DIRECTIONS FOR THIS TASK
Find the lines of the records in which the word "agent" appears and report how many there are, as a number alone.

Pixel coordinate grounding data
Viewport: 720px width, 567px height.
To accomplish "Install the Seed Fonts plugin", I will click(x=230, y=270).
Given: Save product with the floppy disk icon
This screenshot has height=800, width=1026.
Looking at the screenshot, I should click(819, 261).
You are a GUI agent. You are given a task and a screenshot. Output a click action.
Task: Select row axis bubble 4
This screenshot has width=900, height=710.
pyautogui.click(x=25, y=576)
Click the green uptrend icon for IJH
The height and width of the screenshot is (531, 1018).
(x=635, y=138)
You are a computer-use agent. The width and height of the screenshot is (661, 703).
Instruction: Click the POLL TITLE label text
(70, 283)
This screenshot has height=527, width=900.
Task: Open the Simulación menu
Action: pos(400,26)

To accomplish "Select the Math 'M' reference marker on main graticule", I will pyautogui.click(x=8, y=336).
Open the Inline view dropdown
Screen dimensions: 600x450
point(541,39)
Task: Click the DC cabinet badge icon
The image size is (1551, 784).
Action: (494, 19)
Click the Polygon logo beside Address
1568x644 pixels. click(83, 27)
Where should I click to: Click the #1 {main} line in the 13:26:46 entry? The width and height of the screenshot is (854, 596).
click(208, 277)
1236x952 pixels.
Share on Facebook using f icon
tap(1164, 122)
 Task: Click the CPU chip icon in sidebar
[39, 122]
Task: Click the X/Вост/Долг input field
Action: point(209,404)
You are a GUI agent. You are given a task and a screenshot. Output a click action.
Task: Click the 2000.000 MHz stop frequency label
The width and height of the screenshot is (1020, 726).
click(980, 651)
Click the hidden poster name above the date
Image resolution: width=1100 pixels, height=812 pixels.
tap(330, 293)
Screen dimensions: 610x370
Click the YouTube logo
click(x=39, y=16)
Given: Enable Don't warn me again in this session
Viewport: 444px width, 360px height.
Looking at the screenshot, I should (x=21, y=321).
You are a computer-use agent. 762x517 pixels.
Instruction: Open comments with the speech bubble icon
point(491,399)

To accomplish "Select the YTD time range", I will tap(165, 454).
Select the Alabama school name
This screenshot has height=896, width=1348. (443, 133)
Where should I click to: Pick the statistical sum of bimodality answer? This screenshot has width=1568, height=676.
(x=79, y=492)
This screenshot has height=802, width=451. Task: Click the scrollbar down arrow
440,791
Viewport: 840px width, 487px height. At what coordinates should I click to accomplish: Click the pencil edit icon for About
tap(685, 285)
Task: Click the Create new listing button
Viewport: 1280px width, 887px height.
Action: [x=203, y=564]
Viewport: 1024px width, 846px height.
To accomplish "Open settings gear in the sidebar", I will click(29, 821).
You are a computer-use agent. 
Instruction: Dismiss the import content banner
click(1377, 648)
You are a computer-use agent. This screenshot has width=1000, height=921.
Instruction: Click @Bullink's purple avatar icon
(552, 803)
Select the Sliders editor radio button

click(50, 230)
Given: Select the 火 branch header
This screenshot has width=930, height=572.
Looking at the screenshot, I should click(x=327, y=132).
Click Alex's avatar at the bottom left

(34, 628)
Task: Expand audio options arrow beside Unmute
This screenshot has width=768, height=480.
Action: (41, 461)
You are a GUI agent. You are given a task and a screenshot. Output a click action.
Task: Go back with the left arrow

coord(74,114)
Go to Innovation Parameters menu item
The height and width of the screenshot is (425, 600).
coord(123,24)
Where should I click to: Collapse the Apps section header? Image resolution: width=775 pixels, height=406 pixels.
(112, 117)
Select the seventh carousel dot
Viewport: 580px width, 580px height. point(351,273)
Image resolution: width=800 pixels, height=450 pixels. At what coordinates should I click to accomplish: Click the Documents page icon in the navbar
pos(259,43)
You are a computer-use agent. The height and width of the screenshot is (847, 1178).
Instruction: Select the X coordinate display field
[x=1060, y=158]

RESPONSE BOX
8